Director: Yuen Woo-Ping
Notable Cast: Michelle Yeoh, Donnie Yen, Harry Shum Jr., Natasha Liu Bordizzo, Jason Scott Lee, Woon Young Park, Chris Pang, Veronica Ngo, JuJu Chan, Eugenia Yuan, Roger Yuan
I feel confused. Not because of Crouching Tiger, Hidden Dragon: Sword of Destiny. No, not because of the film itself. I feel confused by the odd series of negative comments, reactions, and reviews to this film. It’s as if fans and non-fans alike had this expectation that this film would be like the first Crouching Tiger, Hidden Dragon. When has a Yuen Woo-Ping film EVER been an arthouse philosophical film maker? It’s almost like there was hate for it before it came out (more on that in a minute) just because “they had the balls to make a sequel.” Well, I guess I’m in the minority. I had a blast watching Sword of Destiny. No, it’s not a spiritual sequel to the original and outside of a handful of references to the original, if you changed the names and just called it Sword of Destiny it could have been just another fun wuxia. This film is far more akin to the Shaw Brothers wuxia films of the late 70s than its predecessor. It’s more Chor Yuen than Ang Lee and not only was I okay with this, I loved it even with some of its obvious faults.

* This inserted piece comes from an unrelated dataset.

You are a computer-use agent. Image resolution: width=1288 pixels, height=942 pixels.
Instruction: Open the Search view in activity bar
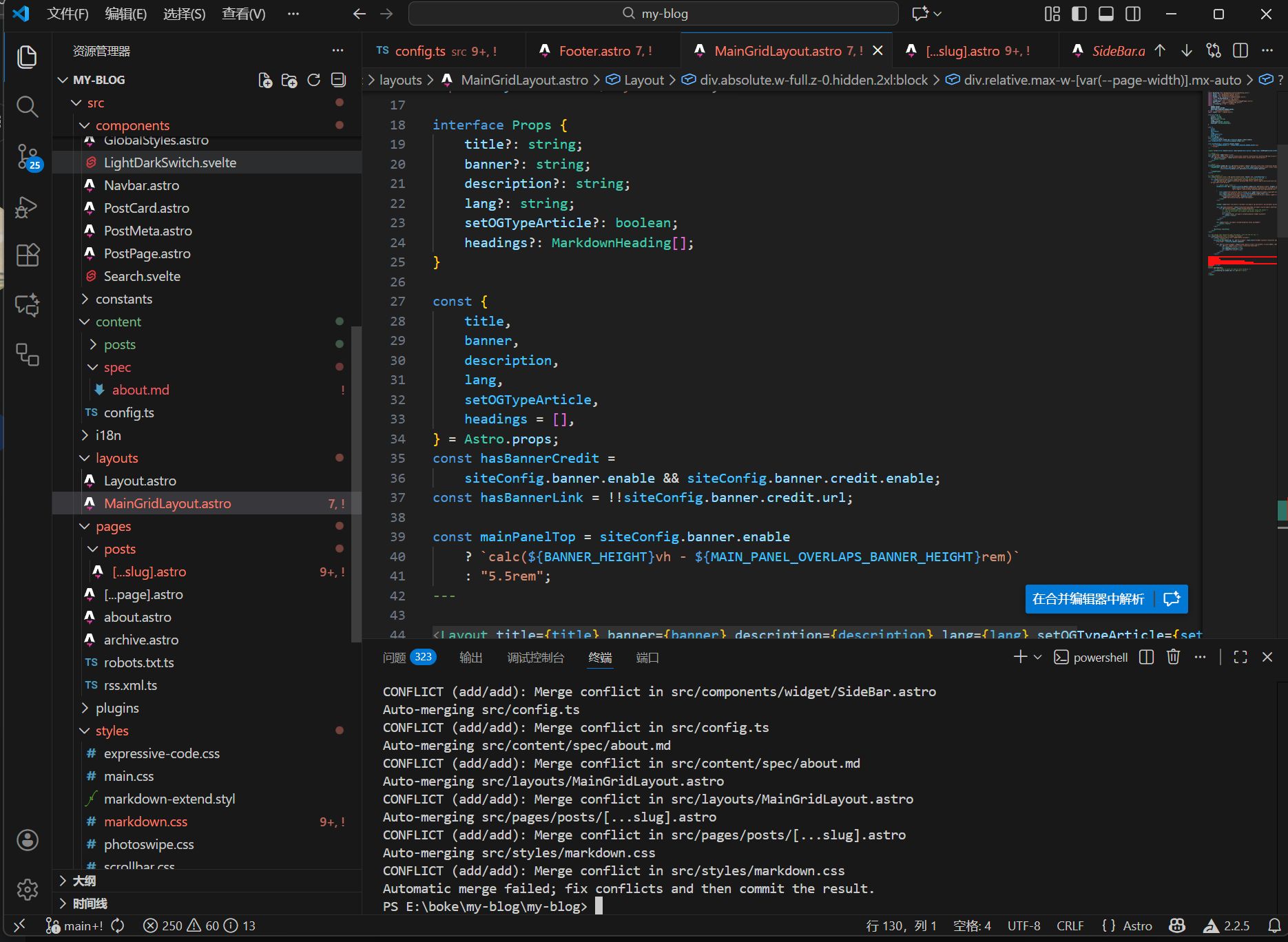28,107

After losing her love, Yu Shu Lien (Michelle Yeoh) somewhat retires and goes into hiding and leaving the martial world. When a father like figure passes though, she decides to come and pay her respects. There she finds a plot by a vicious warlord Hades Dai (Jason Scott Lee) to steal the legendary Green Destiny sword from the fallen hero’s house. She enlists the help of local heroes to protect it including that of a long lost face from her past, Silent Wolf (Donnie Yen).
|"Back off! I'm fluent in ass kickery!"|
Perhaps the expectations that Sword of Destiny would be more akin to the original Crouching Tiger are spawned by this ignorance that the original was a norm for wuxia and not the exception. Truly though, Sword of Destiny is much more of a throwback to the wuxia films of the Shaw Brothers era than anything. It’s much more action packed, the characters are a bit more like broad stroke caricatures, and the focus is on a blend of storytelling and entertainment. There are times when I really wanted the film to be about a half hour longer because there wasn’t quite enough time to establish the robust amount of characters in ways that would make their time on screen (and their endings, however they may be) more effective. However, as a classic wuxia fan, this is only par for the course and not necessarily a detriment to the film. In fact, director and legendary action choreographer Yuen Woo-Ping adds in a enough character drama within the wuxia style back stories – including one with new comers Snow Vase and Wei Feng about their birth rights – that I was shocked it was able to add any solid intrigue at all. Yuen Woo-Ping has never been known for his ability to craft dramatic beats, so their inclusion was actually a pleasant surprise. There are issues in the writing, especially with Donnie Yen’s Silent Wolf who is almost too stoic and his “romance” with Yeoh’s Shu Lien is not nearly as effective as one would hope, and it does pull away from the overall quality of Sword of Destiny, but not as much as many other reviewers would have you believe.
Fortunately for martial arts fans, Sword of Destiny has plenty of very memorable fights on display to help out with pacing of its dramatic beats and wuxia epic set up. While Yuen Woo-Ping may not be the director that everyone seems to think he is, he is the action choreographer that set the standard. Whether it’s the sword fights on top of the tiered tower, a fun and ambitious fight on thin ice (in a random wintery setting that pops up), or even a bar brawl to introduce us to the “heroes” being called upon to defend the sword, this film has a lot of great wuxia battles and the blend of choreography and strong style make this film a lot of fun to watch. In this regard Sword of Destiny excels. It’s exciting in its battles with its modern look, but old school tone.
|The hand that rocks the wuxia.|
In the end, Sword of Destiny is going to remain a divisive film for fans of the original Crouching Tiger, Hidden Dragon. It’s a different beast. It’s far more of an entertaining romp, harkening back to the style of classic Shaw wuxia versus the arthouse appeal of the original film, with broad stroke characters and more abundant fight work to make it a film that is far more entertaining than it is “good.” For those with the right expectations, it’s a blast filled with fun set pieces, dynamic martial arts action, and plenty of characters to have fun with. I might be in the minority, but Sword of Destiny is a great little throwback wuxia flick. Go in with the right expectations and have fun with it.